Given instruction: Reproduce the rows verbatim, beginning with the line containing "This screenshot has width=1398, height=507." and continuing through the line containing "click(401, 10)".

Extracted records:
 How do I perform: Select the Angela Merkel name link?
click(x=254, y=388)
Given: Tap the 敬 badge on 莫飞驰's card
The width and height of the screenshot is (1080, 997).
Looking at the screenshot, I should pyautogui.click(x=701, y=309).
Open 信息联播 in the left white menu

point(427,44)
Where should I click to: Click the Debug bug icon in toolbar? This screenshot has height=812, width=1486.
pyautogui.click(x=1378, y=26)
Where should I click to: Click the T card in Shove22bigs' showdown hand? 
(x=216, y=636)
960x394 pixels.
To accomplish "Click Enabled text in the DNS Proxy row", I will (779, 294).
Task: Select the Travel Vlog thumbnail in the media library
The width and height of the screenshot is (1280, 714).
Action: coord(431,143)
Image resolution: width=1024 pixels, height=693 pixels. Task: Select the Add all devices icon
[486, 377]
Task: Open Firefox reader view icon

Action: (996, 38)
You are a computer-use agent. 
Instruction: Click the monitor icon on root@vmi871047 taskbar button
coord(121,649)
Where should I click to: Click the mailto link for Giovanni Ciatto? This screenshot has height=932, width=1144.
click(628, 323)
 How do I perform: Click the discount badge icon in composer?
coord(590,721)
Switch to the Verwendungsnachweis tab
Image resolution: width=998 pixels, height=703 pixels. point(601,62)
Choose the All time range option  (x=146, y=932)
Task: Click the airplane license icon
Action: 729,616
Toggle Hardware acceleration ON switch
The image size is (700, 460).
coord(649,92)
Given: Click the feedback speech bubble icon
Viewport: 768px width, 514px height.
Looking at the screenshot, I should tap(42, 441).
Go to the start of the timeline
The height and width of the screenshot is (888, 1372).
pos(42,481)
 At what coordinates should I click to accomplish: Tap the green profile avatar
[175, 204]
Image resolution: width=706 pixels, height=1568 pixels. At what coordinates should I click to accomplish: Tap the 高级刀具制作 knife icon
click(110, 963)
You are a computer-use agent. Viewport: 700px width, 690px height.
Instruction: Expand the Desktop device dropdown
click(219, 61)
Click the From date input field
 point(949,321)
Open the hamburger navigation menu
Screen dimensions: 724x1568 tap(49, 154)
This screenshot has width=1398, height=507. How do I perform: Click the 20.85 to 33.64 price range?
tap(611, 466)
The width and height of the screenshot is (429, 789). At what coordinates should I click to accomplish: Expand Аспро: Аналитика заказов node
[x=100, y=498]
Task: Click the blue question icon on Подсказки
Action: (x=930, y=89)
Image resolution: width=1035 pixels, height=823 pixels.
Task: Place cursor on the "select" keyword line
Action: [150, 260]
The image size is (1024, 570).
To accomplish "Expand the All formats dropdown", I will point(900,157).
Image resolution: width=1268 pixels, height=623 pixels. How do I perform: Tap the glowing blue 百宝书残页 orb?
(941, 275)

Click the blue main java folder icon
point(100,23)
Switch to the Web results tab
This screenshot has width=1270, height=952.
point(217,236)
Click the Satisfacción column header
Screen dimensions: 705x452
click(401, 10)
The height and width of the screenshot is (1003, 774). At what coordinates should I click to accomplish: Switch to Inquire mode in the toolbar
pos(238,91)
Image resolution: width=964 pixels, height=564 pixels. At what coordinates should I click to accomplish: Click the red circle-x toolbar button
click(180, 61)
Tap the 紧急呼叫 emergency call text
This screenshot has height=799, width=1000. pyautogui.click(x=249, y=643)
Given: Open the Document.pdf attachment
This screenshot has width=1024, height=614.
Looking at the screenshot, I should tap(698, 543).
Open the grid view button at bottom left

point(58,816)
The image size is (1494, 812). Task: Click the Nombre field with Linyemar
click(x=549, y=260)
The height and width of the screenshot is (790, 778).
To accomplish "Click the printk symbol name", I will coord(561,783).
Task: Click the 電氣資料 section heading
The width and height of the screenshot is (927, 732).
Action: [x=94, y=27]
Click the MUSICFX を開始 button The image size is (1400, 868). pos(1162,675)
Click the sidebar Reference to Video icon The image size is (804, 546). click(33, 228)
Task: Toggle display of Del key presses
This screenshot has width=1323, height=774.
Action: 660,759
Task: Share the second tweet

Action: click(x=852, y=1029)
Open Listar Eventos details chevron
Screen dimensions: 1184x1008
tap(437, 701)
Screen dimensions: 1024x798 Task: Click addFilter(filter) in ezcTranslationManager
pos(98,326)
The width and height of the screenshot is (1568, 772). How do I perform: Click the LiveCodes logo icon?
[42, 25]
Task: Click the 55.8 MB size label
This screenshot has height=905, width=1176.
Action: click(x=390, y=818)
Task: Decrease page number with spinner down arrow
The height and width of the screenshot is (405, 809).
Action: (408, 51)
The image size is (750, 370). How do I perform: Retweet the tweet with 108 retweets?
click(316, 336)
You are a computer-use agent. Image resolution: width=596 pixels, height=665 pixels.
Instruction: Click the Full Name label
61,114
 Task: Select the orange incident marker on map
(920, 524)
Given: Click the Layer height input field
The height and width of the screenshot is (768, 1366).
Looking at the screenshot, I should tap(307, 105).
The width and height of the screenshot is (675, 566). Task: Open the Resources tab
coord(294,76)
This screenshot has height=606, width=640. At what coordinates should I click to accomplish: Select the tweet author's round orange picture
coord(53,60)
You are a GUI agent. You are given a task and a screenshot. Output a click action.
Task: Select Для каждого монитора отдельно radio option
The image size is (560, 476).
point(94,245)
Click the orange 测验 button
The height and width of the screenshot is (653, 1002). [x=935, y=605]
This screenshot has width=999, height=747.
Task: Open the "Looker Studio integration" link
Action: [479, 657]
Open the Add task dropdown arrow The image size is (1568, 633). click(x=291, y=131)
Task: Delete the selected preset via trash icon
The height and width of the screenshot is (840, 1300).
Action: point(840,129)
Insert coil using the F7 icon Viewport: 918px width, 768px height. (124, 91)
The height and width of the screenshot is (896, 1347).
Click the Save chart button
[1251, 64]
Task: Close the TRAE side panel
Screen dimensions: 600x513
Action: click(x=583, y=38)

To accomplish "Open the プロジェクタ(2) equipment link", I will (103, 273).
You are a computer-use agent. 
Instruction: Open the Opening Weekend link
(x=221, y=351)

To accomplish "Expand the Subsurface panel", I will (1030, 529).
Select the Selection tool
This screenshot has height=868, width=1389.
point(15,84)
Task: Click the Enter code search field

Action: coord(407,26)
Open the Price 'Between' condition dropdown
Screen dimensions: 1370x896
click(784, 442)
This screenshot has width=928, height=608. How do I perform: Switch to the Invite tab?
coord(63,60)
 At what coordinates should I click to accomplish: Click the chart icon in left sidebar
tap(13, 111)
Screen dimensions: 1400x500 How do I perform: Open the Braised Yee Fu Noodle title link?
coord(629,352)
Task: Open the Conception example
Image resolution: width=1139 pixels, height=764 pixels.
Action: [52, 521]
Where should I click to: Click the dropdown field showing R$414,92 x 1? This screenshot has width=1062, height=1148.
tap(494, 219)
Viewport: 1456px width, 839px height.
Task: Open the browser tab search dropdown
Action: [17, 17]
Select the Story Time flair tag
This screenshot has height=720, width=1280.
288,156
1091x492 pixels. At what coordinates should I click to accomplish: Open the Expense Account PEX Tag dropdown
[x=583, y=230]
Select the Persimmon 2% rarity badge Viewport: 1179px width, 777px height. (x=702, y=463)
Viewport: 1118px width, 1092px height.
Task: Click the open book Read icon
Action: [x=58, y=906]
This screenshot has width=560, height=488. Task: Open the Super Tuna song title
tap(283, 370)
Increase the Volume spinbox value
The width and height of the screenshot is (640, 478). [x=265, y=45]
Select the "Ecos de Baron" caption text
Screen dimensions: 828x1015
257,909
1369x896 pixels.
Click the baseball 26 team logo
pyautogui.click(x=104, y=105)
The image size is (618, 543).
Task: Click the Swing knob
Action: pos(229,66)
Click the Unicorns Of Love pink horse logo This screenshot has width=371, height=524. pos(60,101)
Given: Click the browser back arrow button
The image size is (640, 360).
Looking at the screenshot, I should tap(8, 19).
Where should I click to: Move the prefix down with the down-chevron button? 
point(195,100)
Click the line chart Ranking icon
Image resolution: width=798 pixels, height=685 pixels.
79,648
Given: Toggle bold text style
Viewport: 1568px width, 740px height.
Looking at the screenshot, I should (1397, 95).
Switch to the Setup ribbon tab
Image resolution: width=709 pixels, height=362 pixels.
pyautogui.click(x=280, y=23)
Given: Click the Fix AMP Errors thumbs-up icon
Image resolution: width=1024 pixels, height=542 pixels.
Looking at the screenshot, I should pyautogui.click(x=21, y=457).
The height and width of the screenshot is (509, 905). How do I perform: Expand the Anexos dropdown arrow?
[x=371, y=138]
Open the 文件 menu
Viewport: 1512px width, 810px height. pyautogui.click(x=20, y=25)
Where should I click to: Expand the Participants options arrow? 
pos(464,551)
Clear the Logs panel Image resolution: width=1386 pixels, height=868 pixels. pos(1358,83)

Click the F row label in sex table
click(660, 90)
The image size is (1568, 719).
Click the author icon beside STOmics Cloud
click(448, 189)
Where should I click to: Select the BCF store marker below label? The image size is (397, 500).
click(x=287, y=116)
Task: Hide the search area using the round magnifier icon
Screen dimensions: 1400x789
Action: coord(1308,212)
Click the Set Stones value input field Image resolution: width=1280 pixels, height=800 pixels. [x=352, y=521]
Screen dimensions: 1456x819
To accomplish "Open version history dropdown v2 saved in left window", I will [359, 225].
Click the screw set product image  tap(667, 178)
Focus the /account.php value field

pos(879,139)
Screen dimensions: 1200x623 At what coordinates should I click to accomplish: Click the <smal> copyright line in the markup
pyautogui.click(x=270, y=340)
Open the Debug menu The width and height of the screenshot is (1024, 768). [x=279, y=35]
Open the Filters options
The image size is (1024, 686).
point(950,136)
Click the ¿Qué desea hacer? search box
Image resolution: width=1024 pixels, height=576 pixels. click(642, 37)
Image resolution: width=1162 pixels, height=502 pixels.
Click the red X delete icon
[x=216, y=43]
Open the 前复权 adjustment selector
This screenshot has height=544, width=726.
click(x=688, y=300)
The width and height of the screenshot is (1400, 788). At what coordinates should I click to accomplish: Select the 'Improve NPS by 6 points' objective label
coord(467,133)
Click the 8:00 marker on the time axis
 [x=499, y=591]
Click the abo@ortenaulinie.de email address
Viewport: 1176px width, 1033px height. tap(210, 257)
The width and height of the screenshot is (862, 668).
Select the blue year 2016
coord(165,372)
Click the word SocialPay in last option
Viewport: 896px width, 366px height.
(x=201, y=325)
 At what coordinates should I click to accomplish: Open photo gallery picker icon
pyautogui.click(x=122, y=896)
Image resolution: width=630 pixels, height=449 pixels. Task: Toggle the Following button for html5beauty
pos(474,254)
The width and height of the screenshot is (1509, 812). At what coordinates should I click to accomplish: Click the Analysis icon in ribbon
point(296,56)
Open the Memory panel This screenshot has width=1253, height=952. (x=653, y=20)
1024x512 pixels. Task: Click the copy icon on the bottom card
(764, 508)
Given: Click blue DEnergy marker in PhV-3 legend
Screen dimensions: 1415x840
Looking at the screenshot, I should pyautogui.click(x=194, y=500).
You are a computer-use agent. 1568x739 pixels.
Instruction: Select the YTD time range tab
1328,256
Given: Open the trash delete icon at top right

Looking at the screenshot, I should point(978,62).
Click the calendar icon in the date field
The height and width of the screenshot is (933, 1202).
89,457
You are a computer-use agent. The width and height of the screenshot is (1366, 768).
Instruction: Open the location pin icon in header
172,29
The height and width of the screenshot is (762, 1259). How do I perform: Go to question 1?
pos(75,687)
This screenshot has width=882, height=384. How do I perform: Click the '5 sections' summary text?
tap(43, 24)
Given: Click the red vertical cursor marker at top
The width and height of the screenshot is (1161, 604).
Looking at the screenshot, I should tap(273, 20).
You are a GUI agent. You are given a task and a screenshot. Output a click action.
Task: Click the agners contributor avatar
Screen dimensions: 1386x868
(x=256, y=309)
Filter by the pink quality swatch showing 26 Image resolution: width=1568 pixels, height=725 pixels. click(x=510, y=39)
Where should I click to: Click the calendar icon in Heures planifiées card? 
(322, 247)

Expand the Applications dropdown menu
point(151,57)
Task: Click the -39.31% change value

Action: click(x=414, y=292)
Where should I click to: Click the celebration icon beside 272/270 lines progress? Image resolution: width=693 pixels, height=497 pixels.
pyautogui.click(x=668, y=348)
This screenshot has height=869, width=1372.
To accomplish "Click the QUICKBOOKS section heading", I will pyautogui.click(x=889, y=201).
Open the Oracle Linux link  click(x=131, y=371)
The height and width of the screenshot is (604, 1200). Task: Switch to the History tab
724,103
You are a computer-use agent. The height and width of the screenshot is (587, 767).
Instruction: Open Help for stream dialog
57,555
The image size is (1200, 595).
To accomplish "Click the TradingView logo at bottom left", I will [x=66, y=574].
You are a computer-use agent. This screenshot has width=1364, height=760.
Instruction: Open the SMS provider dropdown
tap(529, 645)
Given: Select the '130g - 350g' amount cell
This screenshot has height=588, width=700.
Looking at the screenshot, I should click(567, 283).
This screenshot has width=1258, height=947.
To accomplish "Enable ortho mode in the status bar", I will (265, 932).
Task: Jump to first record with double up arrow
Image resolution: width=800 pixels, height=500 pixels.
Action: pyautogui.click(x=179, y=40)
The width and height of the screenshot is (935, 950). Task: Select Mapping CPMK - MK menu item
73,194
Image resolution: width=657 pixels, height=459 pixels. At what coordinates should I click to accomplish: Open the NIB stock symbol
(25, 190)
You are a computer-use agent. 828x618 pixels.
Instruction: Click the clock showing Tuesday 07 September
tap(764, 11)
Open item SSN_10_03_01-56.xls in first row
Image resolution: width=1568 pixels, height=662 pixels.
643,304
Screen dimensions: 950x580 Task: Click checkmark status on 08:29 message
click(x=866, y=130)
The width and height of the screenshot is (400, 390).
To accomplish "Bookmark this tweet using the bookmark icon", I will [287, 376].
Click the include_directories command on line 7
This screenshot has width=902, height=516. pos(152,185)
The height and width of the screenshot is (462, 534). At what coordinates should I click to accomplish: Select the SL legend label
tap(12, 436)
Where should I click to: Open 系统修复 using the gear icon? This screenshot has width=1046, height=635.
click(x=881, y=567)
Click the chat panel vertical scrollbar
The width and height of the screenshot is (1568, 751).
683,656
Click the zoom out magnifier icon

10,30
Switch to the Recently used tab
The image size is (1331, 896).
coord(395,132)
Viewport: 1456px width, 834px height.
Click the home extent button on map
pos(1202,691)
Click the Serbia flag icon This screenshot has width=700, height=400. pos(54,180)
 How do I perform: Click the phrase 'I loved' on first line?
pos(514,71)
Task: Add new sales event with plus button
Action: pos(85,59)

Exercise answer:
This screenshot has width=1398, height=507. How do I perform: Click the 20.85 to 33.64 price range?
tap(611, 466)
The width and height of the screenshot is (429, 789). At what coordinates should I click to accomplish: Expand Аспро: Аналитика заказов node
[x=100, y=498]
Task: Click the blue question icon on Подсказки
Action: (x=930, y=89)
Image resolution: width=1035 pixels, height=823 pixels.
Task: Place cursor on the "select" keyword line
Action: [150, 260]
The image size is (1024, 570).
To accomplish "Expand the All formats dropdown", I will point(900,157).
Image resolution: width=1268 pixels, height=623 pixels. How do I perform: Tap the glowing blue 百宝书残页 orb?
(941, 275)

Click the blue main java folder icon
point(100,23)
Switch to the Web results tab
This screenshot has width=1270, height=952.
point(217,236)
Click the Satisfacción column header
Screen dimensions: 705x452
click(401, 10)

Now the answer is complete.